Hackers have claimed to possess confidential information of millions of Santander customers and employees, which they are attempting to sell. The same group, ShinyHunters, is also responsible for the recent Ticketmaster hack.
Santander, a global bank with approximately 200,000 employees, including 20,000 in the UK, has confirmed the data breach. The bank apologized for the concern this incident may cause and is proactively contacting affected customers and employees.
The bank’s statement, released earlier this month, confirmed that hackers accessed information related to Santander Chile, Spain, and Uruguay customers, as well as current and some former Santander employees. However, the bank assured that no transactional data or credentials allowing transactions were compromised, including online banking details and passwords.
On a hacking forum, ShinyHunters claimed to have data such as 30 million people’s bank account details, 6 million account numbers and balances, 28 million credit card numbers, and HR information for staff. Santander has not verified these claims.
ShinyHunters has a history of selling stolen data, including data from US telecoms firm AT&T. The group is also selling what it claims to be a significant amount of private data from Ticketmaster. The Australian government and the FBI are involved in addressing the Ticketmaster issue.

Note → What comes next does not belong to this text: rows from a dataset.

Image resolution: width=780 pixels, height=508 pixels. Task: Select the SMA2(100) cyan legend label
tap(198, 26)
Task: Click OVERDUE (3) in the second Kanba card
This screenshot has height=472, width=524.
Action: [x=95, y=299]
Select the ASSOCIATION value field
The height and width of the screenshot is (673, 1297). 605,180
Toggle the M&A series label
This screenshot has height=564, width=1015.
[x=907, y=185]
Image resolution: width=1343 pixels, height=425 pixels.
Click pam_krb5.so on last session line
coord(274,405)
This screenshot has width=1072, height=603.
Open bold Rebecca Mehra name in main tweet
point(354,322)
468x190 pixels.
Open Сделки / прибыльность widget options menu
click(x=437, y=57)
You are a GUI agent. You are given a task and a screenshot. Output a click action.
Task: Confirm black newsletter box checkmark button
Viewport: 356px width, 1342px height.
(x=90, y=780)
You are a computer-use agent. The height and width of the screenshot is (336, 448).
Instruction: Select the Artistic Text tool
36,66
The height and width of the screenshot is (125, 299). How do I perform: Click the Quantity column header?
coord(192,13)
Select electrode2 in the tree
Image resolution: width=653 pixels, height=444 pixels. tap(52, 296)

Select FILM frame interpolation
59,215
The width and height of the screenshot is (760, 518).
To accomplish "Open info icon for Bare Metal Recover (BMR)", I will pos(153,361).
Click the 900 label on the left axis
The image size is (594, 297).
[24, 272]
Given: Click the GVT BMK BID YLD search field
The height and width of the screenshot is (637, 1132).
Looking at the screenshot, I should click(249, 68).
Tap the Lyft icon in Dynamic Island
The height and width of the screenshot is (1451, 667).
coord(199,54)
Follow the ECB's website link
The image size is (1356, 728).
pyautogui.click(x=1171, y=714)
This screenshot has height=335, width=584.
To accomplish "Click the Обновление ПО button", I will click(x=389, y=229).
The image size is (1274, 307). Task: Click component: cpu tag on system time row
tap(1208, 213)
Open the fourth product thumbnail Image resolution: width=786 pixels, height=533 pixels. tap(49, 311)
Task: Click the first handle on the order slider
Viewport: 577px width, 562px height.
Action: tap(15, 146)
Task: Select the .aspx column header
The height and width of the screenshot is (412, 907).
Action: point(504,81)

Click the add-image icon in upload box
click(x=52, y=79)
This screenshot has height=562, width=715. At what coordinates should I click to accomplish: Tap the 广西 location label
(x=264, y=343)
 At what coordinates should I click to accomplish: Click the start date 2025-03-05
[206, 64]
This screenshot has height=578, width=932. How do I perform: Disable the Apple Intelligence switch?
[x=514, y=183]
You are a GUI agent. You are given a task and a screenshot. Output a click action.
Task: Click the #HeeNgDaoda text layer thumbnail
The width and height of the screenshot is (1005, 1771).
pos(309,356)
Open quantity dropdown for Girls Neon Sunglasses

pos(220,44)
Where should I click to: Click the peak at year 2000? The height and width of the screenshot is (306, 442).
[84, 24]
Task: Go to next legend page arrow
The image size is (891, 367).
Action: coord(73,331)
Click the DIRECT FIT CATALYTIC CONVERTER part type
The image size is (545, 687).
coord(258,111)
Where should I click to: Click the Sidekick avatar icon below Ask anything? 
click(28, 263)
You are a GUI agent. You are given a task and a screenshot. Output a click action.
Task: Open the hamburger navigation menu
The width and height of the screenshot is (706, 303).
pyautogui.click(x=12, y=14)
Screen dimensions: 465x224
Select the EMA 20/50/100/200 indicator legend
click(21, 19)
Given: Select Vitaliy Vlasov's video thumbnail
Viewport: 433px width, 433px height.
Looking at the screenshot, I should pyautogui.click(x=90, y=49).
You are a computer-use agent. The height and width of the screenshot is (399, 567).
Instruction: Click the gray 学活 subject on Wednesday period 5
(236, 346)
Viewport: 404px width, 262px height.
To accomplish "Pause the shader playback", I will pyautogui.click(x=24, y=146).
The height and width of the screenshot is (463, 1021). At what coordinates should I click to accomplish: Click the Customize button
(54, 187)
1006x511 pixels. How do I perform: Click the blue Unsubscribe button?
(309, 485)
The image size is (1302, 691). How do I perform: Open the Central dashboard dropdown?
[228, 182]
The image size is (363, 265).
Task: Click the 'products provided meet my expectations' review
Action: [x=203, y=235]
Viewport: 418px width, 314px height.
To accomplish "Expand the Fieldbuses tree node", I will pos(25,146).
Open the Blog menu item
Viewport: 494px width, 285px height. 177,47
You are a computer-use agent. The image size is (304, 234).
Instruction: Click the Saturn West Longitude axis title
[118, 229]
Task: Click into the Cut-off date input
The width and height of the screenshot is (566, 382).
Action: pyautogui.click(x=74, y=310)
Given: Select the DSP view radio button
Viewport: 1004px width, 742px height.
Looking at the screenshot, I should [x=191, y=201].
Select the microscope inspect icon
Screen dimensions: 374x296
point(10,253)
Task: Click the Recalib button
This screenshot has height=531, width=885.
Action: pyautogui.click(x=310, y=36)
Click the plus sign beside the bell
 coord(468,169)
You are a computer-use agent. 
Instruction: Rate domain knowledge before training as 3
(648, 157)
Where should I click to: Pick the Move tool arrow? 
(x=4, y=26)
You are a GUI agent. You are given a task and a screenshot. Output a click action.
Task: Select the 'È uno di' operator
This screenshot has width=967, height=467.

Some experts advise caution regarding ShinyHunters’ claims, as they may be a publicity stunt. However, cyber-security company Hudson Rock claims that the Santander breach and the Ticketmaster one are linked to a major ongoing hack of a large cloud storage company, Snowflake.
Hudson Rock alleges that the hackers gained access to Snowflake’s internal system by stealing a member of Snowflake staff’s login details. In response, Snowflake stated that it was aware of “potentially unauthorised access” to a “limited number” of customer accounts.
The company believes that hackers used login information to access a demo account owned by a former Snowflake employee, which “did not contain sensitive data.” Snowflake maintains that there is no evidence suggesting that this activity was caused by any vulnerability, misconfiguration, or breach of Snowflake’s product.